Trip Mate Fails to Refund Premiums for Unused Insurance Coverage After Trip Cancellations, Class Action Claims
by Erin Shaak
Rivard v. Trip Mate, Inc. et al.
Filed: February 1, 2021 ◆§ 1:21-cv-01625
A lawsuit alleges Trip Mate and U.S. Fire failed to issue refunds for portions of post-departure travel insurance coverage after a trip was canceled.
A proposed class action alleges Trip Mate, Inc. and United States Fire Insurance Company have failed to issue refunds for portions of post-departure travel insurance coverage after a trip was canceled.
The 16-page lawsuit contends the defendants never assumed any risks for insured post-departure events—which can include trip interruption, medical or dental emergencies, or lost, stolen or damaged baggage—in cases where an insured trip was canceled. Despite their obligation to refund policyholders for premiums paid for unused post-departure coverage, the defendants have refused to do so, according to the suit.

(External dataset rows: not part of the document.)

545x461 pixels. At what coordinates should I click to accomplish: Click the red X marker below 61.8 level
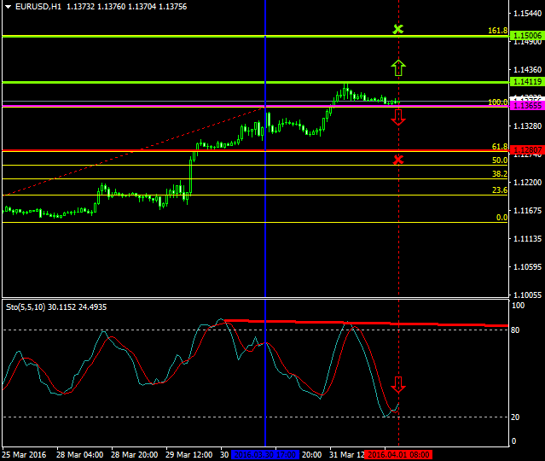click(x=398, y=160)
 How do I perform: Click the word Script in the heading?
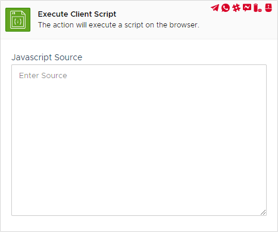(105, 14)
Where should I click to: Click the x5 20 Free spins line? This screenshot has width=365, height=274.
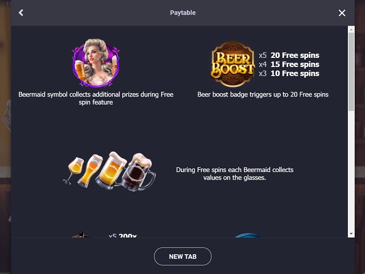(289, 55)
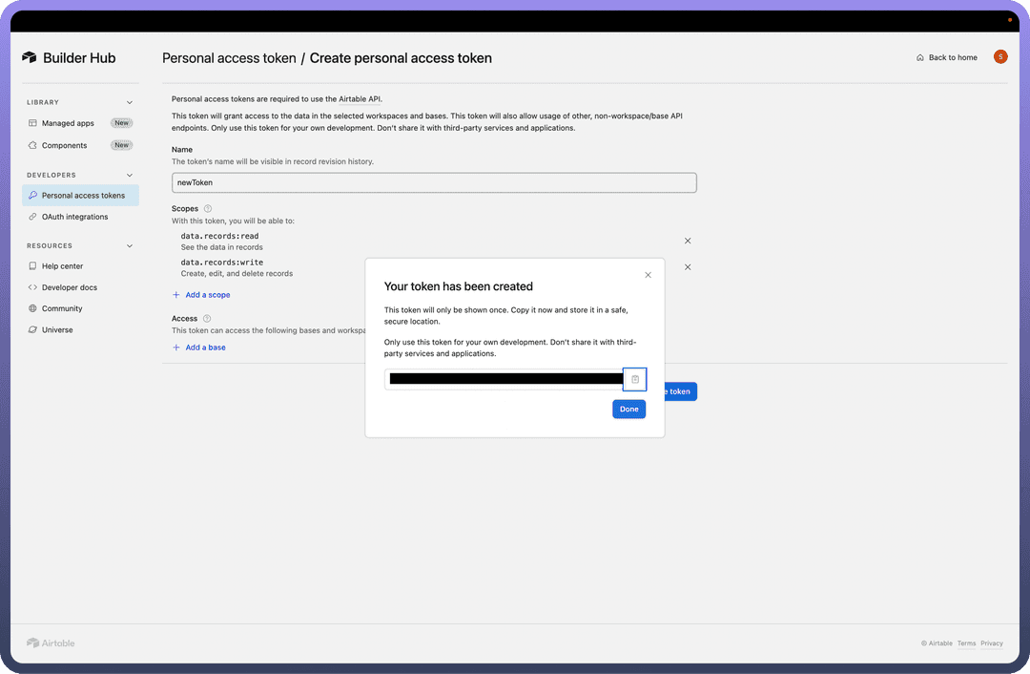Remove the data.records:read scope
Image resolution: width=1030 pixels, height=674 pixels.
[688, 241]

Trip Mate administers single trip insurance plans on behalf of United States Fire Insurance Company and other insurers, the case says. These so-called “Travel Protection Plans” include coverage for events that occur either exclusively before or after travel begins, as specified in the plan documents, according to the suit.
Given that a policy’s schedule of benefits breaks down both the benefits for each travel protection plan purchased by the insured and the coverage limits of each corresponding benefit, the defendants can easily determine the pro rata share of the gross premiums that can be attributed to each policy benefit, the complaint argues.
Upon a trip’s cancellation prior to travel, however, the defendants, as a matter of policy, refuse to refund the pro-rated premium amounts paid exclusively for post-departure risks that were never assumed by or transferred to the companies, despite being obligated to do so, the lawsuit alleges.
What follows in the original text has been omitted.